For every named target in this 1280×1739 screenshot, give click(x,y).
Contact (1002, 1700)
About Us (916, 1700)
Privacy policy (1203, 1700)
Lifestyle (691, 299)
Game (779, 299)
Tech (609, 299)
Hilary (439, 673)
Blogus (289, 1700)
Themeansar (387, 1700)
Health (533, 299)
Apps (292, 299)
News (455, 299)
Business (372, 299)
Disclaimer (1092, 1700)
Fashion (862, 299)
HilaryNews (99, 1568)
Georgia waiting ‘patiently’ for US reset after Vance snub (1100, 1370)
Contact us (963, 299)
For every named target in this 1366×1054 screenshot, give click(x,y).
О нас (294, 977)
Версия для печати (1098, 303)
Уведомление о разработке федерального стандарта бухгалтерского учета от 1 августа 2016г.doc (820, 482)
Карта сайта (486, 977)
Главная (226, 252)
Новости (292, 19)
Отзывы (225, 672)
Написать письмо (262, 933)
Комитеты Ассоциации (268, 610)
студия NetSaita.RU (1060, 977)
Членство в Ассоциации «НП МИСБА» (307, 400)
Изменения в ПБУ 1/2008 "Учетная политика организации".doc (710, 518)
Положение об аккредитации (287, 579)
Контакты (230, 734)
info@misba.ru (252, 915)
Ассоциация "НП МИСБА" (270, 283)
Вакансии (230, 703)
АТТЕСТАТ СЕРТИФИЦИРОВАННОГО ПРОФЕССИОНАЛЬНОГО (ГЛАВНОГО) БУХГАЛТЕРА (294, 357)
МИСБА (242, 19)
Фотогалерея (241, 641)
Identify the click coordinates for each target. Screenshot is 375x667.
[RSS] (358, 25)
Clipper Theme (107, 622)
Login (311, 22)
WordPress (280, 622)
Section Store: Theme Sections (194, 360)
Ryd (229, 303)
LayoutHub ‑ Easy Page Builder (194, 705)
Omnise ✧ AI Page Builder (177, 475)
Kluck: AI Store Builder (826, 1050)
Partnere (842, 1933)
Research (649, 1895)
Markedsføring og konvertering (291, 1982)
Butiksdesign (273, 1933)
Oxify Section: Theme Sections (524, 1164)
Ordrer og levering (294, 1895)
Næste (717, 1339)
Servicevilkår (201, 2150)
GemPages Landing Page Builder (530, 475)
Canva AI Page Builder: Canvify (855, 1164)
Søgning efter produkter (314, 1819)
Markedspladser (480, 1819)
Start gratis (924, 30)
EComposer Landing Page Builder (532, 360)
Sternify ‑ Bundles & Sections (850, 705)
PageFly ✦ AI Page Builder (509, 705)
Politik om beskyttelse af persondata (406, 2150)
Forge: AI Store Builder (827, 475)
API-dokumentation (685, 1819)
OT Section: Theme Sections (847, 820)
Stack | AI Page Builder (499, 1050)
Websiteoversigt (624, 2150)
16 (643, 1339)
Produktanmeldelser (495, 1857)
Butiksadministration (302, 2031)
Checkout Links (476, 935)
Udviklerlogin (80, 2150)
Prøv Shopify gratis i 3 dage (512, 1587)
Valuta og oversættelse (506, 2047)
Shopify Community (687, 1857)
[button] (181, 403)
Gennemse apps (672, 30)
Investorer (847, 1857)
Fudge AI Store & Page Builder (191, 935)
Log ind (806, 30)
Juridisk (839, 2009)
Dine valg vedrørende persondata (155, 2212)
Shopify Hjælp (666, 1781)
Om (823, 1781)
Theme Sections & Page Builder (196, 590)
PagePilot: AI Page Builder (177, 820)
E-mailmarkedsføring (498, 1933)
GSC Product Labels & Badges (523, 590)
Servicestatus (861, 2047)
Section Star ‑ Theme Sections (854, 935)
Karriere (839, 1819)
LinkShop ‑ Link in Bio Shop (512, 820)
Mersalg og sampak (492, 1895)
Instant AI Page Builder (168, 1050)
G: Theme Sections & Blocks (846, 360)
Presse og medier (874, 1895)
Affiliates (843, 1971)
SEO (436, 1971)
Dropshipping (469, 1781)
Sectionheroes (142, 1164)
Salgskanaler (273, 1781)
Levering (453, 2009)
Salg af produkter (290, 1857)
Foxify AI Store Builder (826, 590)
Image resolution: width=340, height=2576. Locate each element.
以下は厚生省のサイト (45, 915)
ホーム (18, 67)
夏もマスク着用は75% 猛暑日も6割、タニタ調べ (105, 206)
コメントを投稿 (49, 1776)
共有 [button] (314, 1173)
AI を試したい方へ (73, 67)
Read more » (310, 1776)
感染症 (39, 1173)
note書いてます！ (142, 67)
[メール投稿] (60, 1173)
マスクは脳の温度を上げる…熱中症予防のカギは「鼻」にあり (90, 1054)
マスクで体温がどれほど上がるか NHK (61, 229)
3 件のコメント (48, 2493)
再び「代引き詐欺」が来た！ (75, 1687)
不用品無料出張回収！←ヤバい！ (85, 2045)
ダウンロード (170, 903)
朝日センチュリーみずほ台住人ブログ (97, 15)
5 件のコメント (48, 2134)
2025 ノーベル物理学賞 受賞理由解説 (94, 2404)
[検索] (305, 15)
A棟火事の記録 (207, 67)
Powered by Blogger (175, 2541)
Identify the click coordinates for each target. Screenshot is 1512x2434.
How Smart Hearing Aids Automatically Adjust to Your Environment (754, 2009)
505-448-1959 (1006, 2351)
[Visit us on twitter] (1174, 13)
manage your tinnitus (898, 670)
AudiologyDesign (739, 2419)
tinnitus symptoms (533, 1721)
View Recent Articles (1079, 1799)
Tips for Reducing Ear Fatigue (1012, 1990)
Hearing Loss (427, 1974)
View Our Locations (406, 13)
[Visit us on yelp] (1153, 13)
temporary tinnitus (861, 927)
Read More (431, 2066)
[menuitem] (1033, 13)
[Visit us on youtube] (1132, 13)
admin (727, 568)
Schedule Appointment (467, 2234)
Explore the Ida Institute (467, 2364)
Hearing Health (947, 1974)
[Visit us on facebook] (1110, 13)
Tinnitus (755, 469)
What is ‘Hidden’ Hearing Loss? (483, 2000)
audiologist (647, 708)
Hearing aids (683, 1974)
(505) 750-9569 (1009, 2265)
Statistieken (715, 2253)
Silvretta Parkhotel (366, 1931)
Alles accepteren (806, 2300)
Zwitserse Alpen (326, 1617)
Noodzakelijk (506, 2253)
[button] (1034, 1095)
_____
▶ TASK OBJECTIVE:
Return all lines from the data above with "this" in them.

▶ RESPONSE AREA:
For every named target in this 1280×1739 screenshot, give click(x,y).
For every named target in this 1366×1054 screenshot, give click(x,y).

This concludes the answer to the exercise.